Before IBM made the Real Time Clock (RTC) chip standard equipment on its PC AT in 1984, users were prompted to enter the date manually every time they turned on their computers. Why? Because at every boot process the PC initialized itself to 01.01.1980, 0:00 o'clock. The user had to input the current date and time via the DOS commands DATE and TIME. DOS managed all times relative to this time and date.
Not very practical, was it? So the RTC was born. The RTC chip is powered by an accumulator or an in-built battery to ensure it can keep time even when the PC is turned off. The RTC is independent of the CPU and all other chips (including the 8253/8254 that deals with internal system clock)and keeps on updating time, day, month, and 2-digit year. It typically contains seven registers that store time and date values. Six of the registers are updated automatically. Each one of them stores a different value: seconds, minutes, hours, days, months, and years. The year register stores the last two digits Ė "99" in 1999 or "00" in 2000. A seventh one, the century register, stores the first two digits of the 4-digit year. The century register reads either "19" in 1999 or "20" in 2000 and is not updated automatically. It will change only if updated by either the BIOS or the operating system.
The real-time clock interrupt (int 70h) is called 1024 times per second for periodic and alarm functions. By default, it is disabled. You should only enable this interrupt if you have an int 70h ISR installed.
One last thing. If you notice that the system clock is not accurate losing a number of minutes each day, or not incrementing the time when the system is turned off, then the problem might be the RTC battery. The power consumption by the CMOS RAM and the RTC is so low that usually it plays no role in the lifetime of the batteries or accumulators. Instead, the life expectancy is determined by the self-discharge time of the accumulator or battery, and is about 3 years (or 10 years for lithium batteries). Also, the quality of components these days is rather questionable sometimes. So, if you have a PC, old or not, that keeps losing track of time, take it for a visit at the local computer store.
The Floating-Point Unit (FPU), also known as a maths co-processor, provides high-performance floating-point processing capabilities. Floating point operations such as decimals and logarithms can take many instruction steps on the main processor. Such calculations can be handled more efficiently if passed on to a co-processor. The FPU executes instructions from the processor's normal instruction stream and greatly improves its efficiency in handling the types of high-precision floating-point processing operations commonly found in scientific, engineering, and business applications.
Before the advent of the 80486, the FPU was an optional chip with a reserved slot on the motherboard, close to the CPU. Nowadays, all PCs come with in-built FPU.
The 80x87 FPU generates an interrupt whenever a floating point exception occurs. On CPUs with built-in FPUs (80486DX and better) there is a bit in one of the control register you can set to simulate a vectored interrupt. BIOS generally initializes such bits for compatibility with existing systems.
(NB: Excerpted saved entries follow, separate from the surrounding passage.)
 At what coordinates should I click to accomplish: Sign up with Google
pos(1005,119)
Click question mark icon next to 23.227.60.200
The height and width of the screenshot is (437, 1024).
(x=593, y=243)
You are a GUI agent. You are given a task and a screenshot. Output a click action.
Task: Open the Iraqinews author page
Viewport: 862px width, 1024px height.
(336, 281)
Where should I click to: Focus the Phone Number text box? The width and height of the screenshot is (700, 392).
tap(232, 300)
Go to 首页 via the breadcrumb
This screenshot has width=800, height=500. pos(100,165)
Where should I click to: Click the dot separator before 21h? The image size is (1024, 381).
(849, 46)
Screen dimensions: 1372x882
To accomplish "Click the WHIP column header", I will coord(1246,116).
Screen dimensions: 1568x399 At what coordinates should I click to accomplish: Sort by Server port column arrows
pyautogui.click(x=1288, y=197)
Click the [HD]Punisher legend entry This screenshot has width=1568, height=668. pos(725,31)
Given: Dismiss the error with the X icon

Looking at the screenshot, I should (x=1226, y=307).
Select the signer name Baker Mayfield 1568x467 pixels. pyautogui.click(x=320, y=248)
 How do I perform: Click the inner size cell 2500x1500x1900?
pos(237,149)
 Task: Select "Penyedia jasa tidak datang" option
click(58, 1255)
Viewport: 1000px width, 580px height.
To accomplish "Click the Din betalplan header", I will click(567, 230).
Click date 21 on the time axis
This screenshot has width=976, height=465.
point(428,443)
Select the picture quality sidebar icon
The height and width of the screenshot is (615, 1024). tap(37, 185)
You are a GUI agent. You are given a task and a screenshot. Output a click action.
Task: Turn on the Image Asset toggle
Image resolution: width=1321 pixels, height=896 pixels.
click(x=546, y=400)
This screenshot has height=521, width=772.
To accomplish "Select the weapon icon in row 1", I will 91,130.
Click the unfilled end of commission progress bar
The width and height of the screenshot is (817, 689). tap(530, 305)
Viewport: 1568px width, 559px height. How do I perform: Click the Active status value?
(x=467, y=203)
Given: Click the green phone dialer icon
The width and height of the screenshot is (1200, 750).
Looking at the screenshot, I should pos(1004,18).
Non-maskable interrupts (NMI) are critical interrupts such as those generated after a power failure (memory parity error) that cannot be blocked by the CPU. This is in contrast to most common device interrupts such as disk and network adapter interrupts, which are considered maskable (you can enable or disable them with sti and cli instructions).
This interrupt (int 02h) is always enabled by default since it cannot be masked.
As mentioned in the section on the 8259A PIC, there are several interrupts reserved by IBM. Many systems use the reserved interrupts for the mouse or for other purposes. Since such interrupts are inherently system dependent, we will not describe them here.